TASK INSTRUCTIONS:
An exact copy of every entry is the answer here, with no pictures.

Pixel coordinate grounding data

********************

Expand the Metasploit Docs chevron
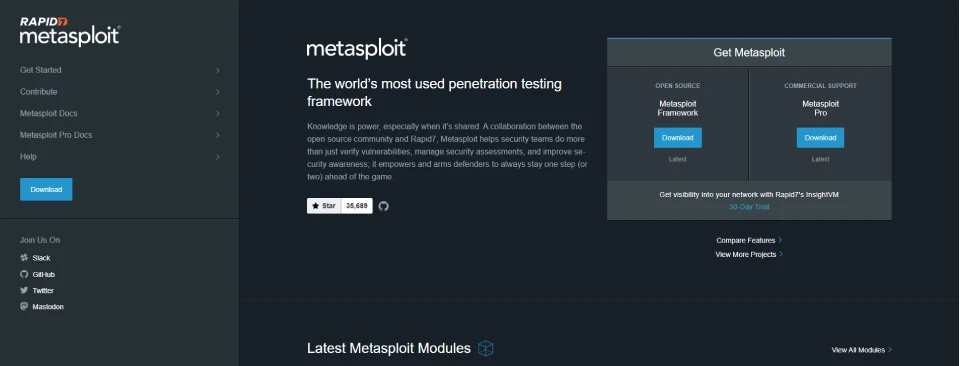Viewport: 960px width, 366px height. (217, 113)
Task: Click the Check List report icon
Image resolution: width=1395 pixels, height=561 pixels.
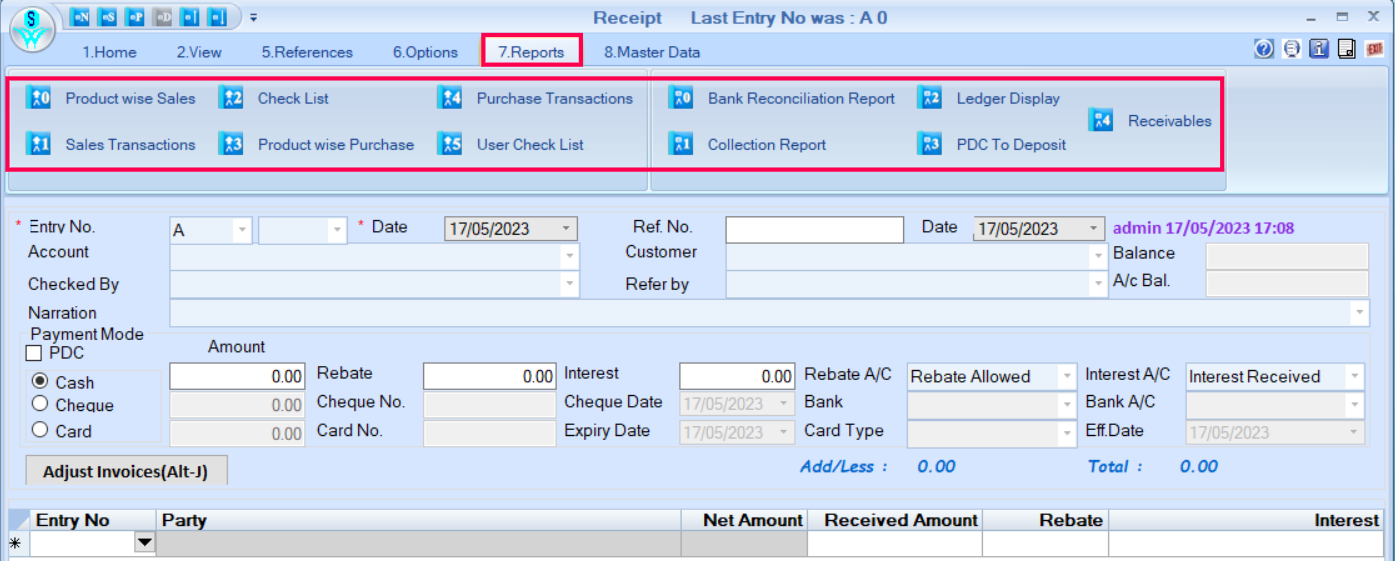Action: tap(231, 98)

********************

ANSWER TO THIS TASK:
Expand the Metasploit Docs chevron
Viewport: 960px width, 366px height. (217, 113)
Task: Click the Check List report icon
Image resolution: width=1395 pixels, height=561 pixels.
Action: tap(231, 98)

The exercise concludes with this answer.